» **Task prompt**
Output the lines below word for word, but leave out the pictures.

(Source data)
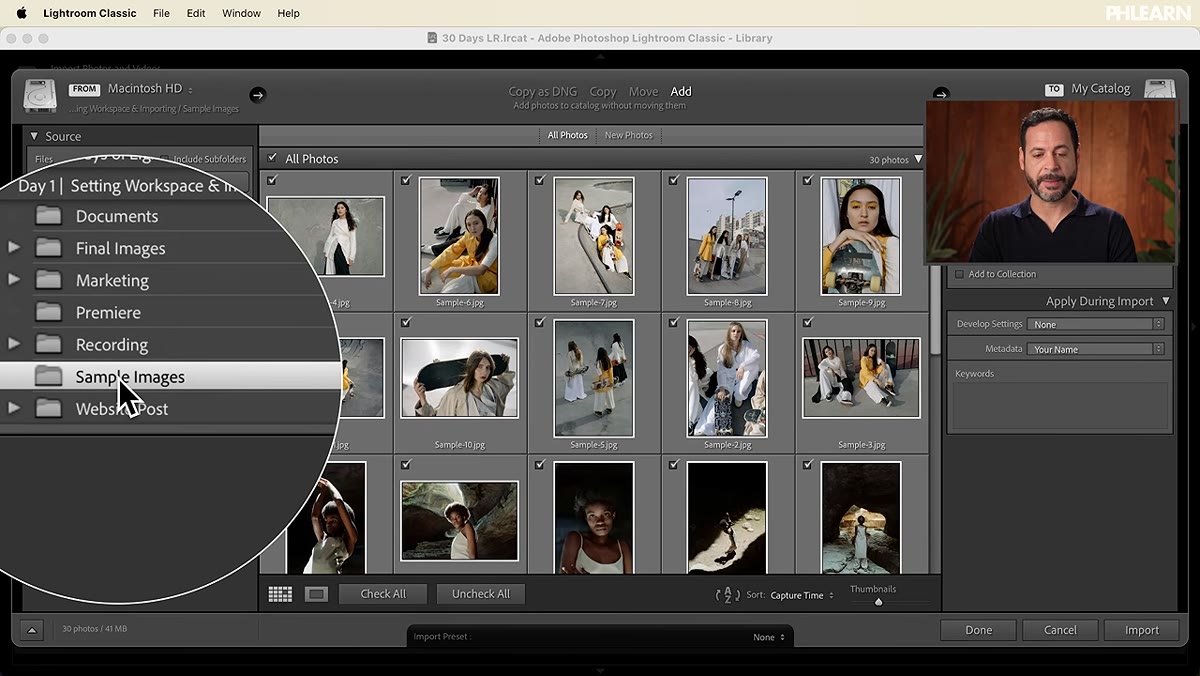Image resolution: width=1200 pixels, height=676 pixels.
Task: Switch to the New Photos tab
Action: (628, 135)
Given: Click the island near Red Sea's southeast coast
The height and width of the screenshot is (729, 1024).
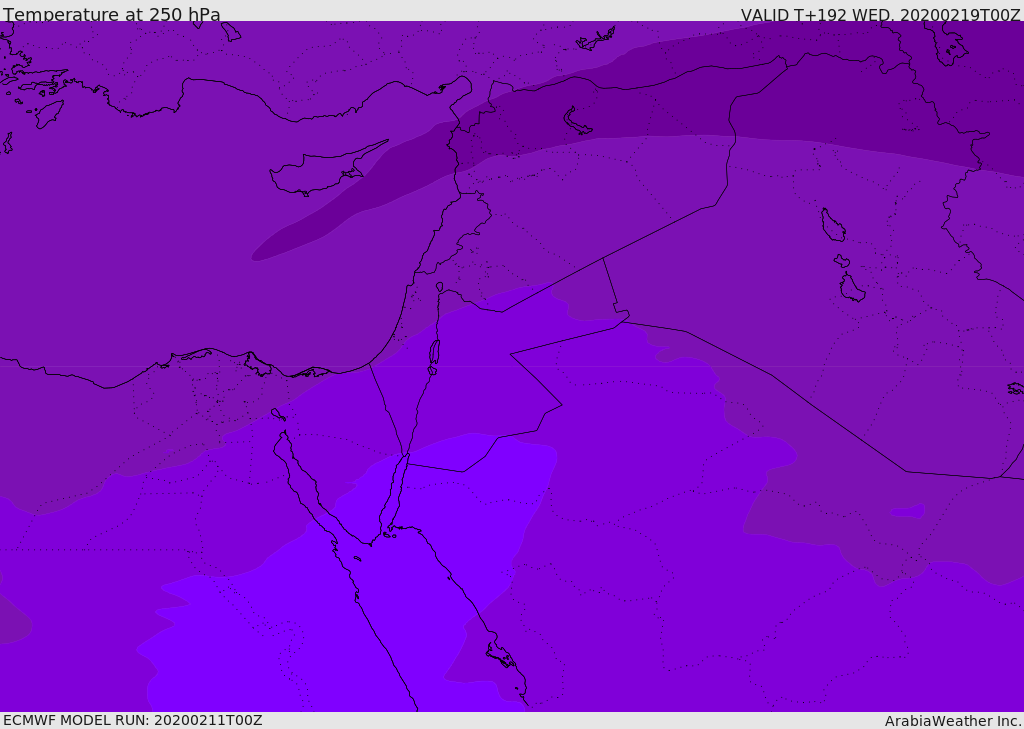Looking at the screenshot, I should (504, 655).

» **Solution for this problem**
Image resolution: width=1200 pixels, height=676 pixels.
Task: Switch to the New Photos tab
Action: (628, 135)
Given: Click the island near Red Sea's southeast coast
The height and width of the screenshot is (729, 1024).
Looking at the screenshot, I should (504, 655).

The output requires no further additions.